**Problem description**. Find "1512x786 pixels. At" in the entries below; copy that line through the last, exactly, with no pictures.
[Opening Given data section]
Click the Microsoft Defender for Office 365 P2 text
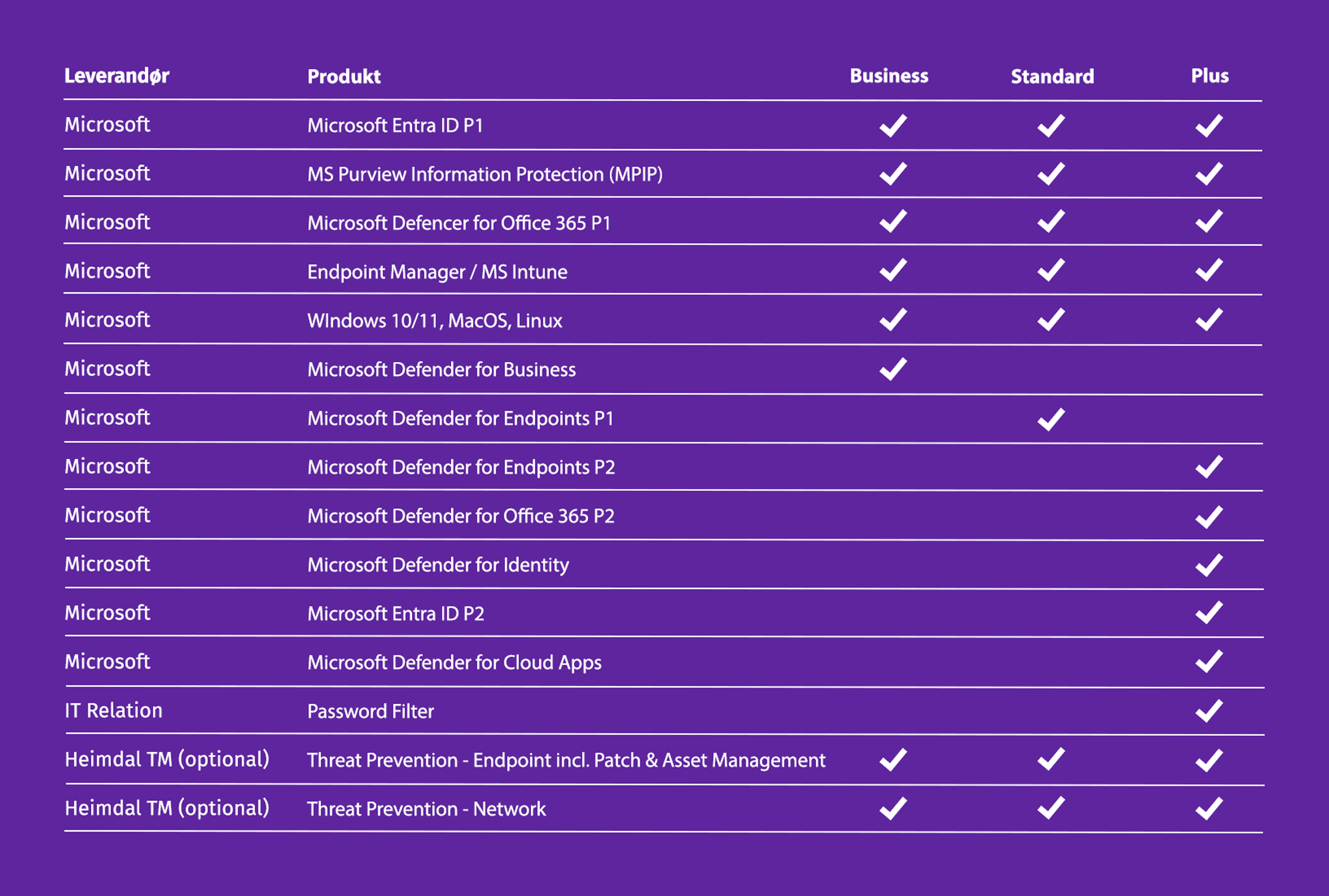Viewport: 1329px width, 896px height. pyautogui.click(x=460, y=516)
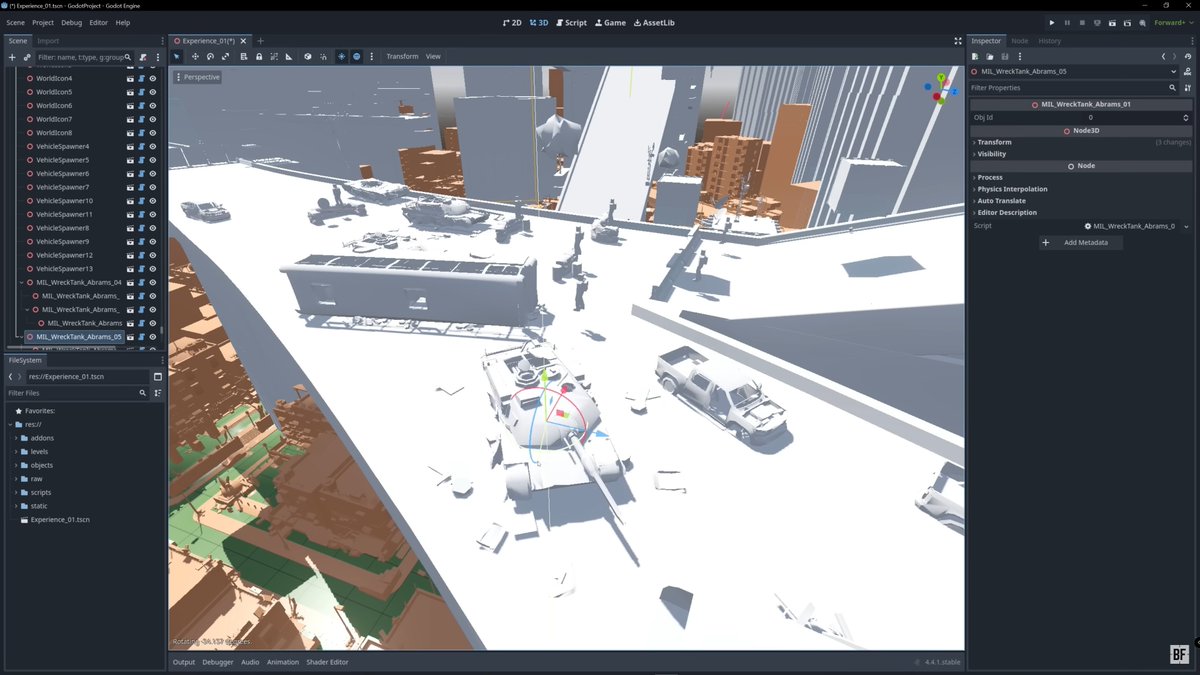Click the Run Project button
This screenshot has width=1200, height=675.
point(1052,22)
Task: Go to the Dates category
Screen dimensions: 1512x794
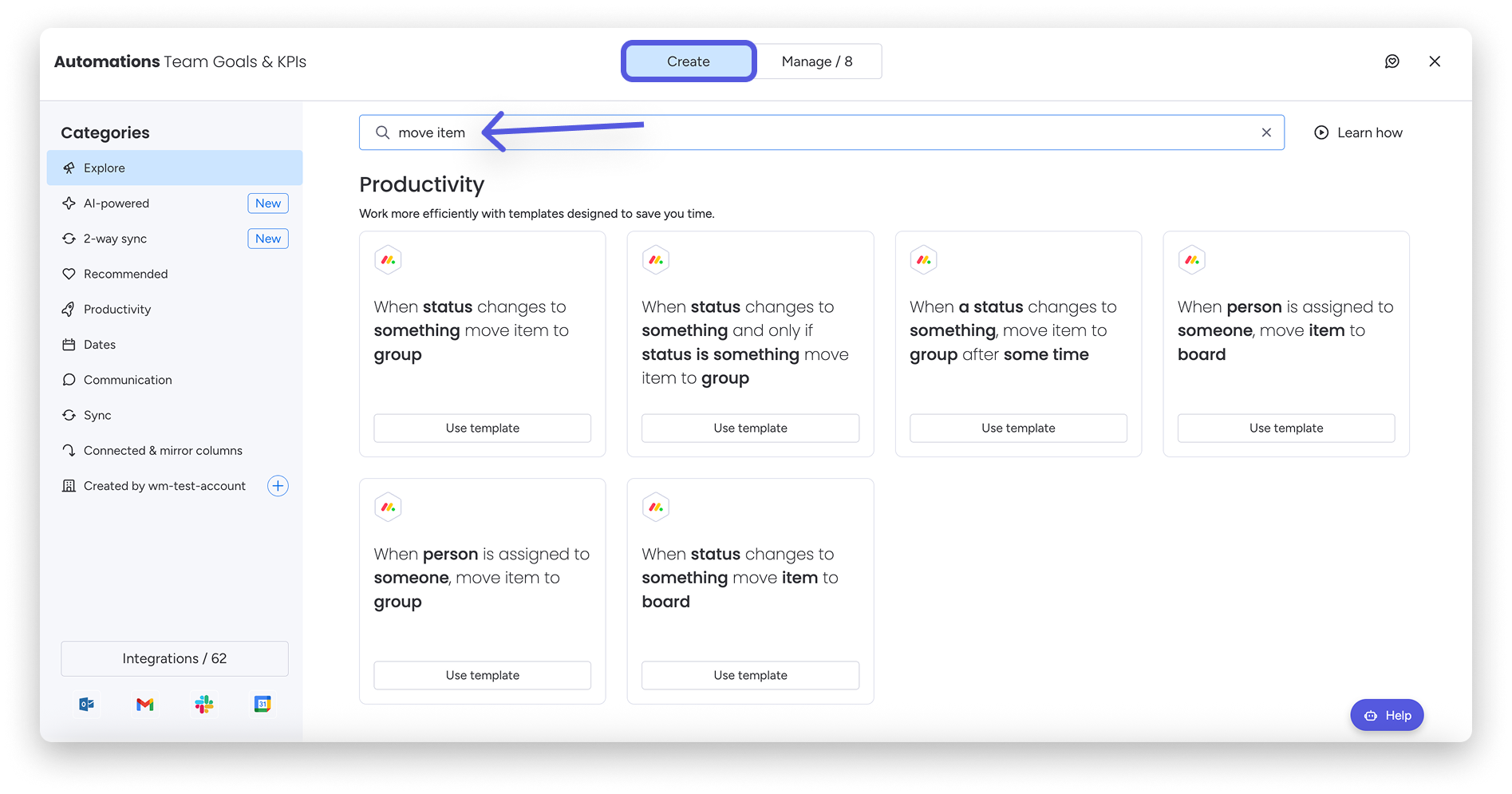Action: (100, 345)
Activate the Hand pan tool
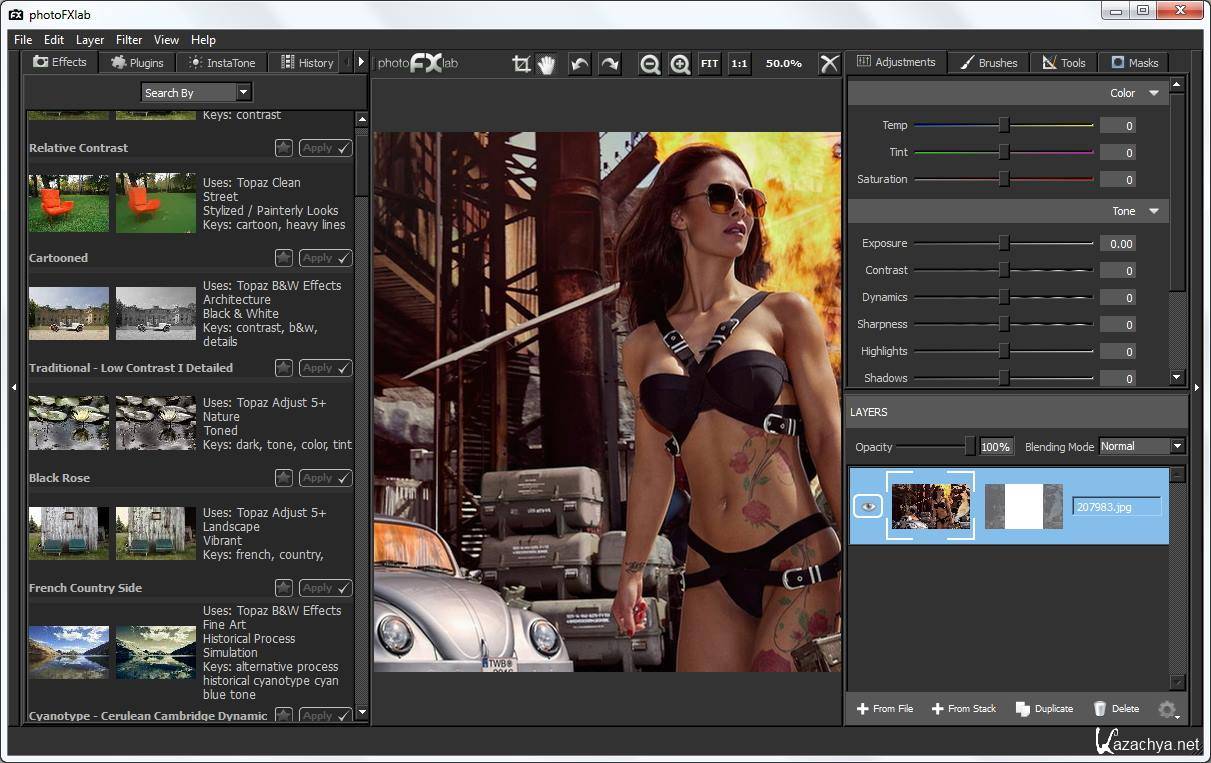The image size is (1211, 763). point(546,64)
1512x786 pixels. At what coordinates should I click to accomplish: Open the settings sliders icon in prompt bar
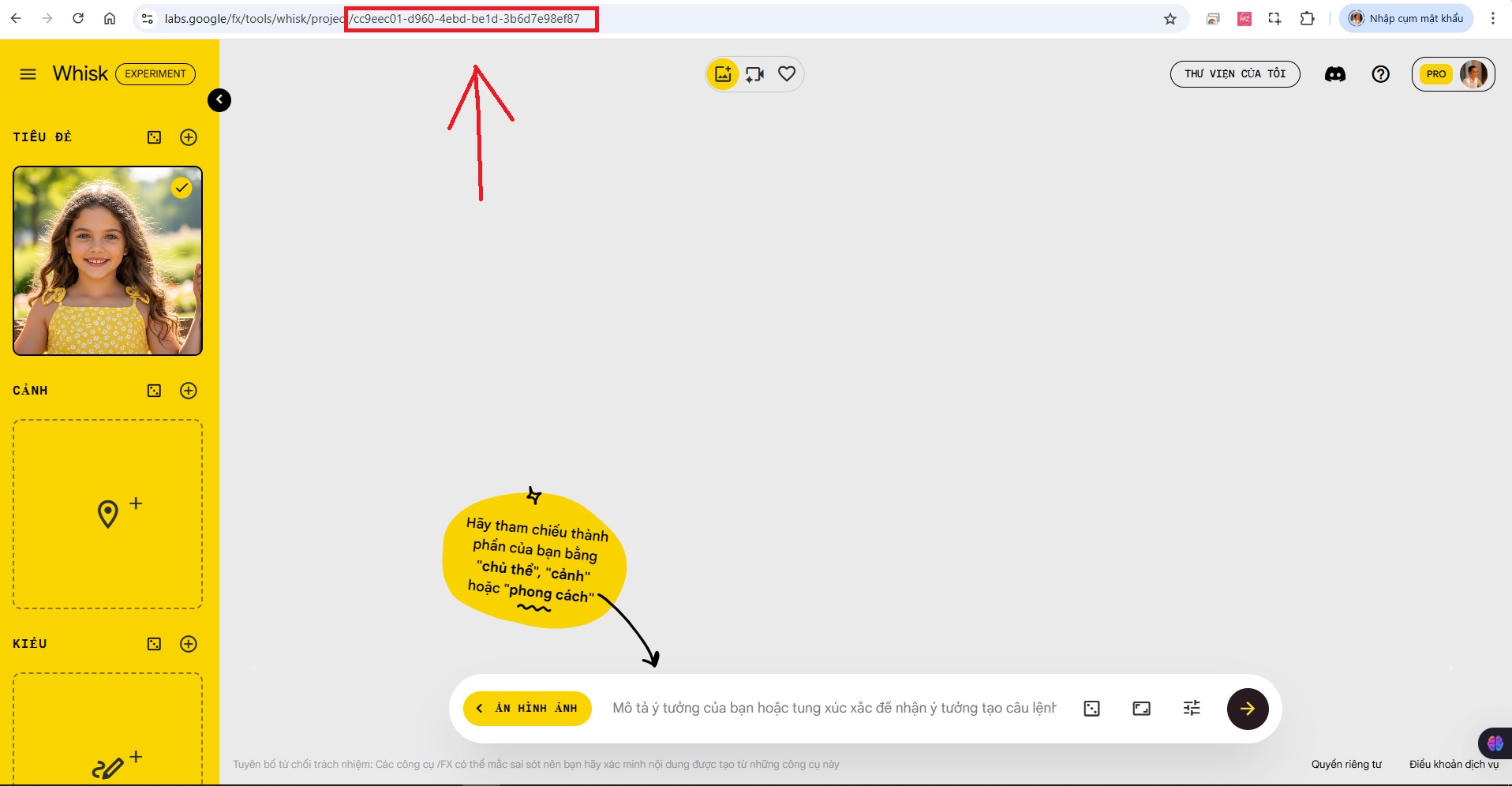[x=1192, y=709]
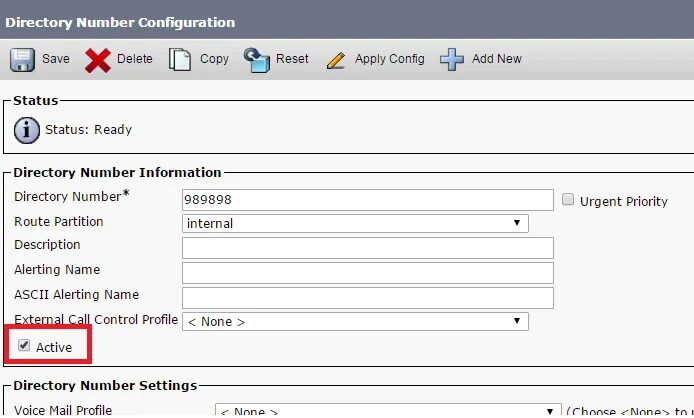Click the Directory Number input field
694x418 pixels.
(368, 200)
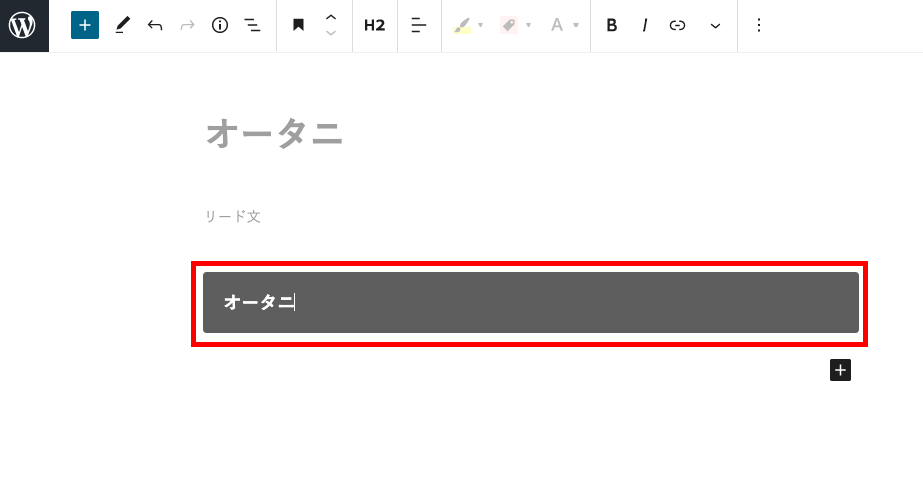Move the block up with the chevron

coord(331,18)
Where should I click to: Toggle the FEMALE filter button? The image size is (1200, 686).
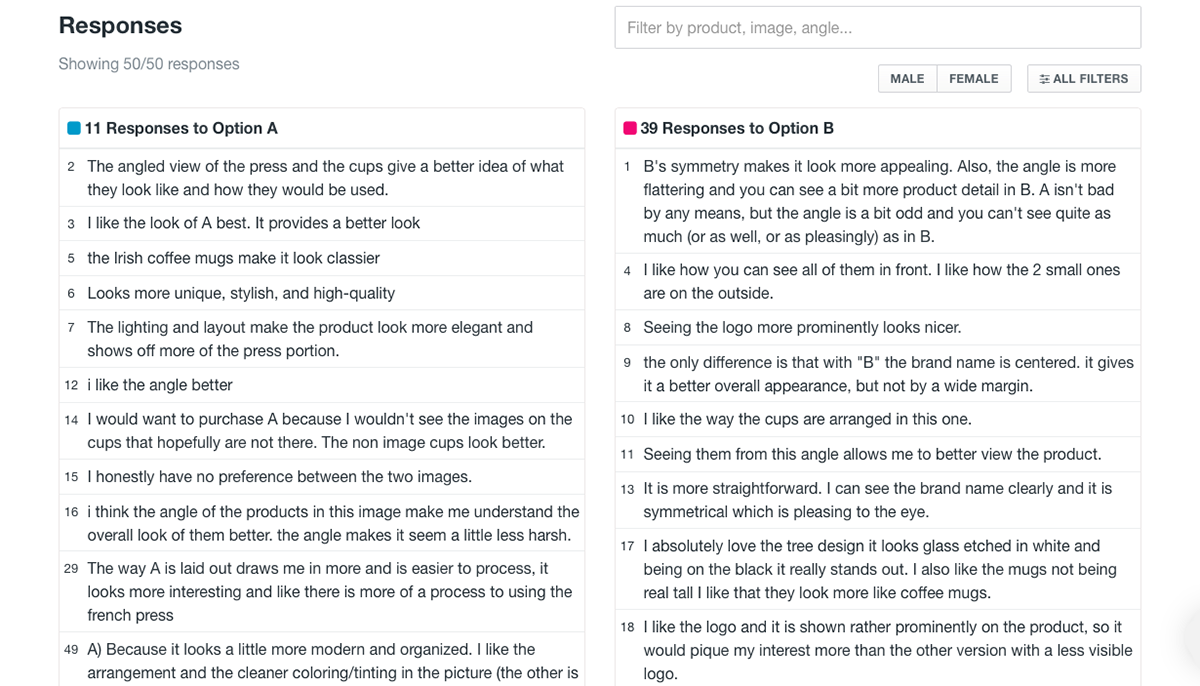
[Closing Given data section]
**Written solution**.
1512x786 pixels. At what coordinates should I click to accomplish: Open the settings sliders icon in prompt bar
[x=1192, y=709]
Click the Directory Number input field
694x418 pixels.
(368, 200)
Move the block up with the chevron

coord(331,18)
Where should I click to: Toggle the FEMALE filter button? The image size is (1200, 686).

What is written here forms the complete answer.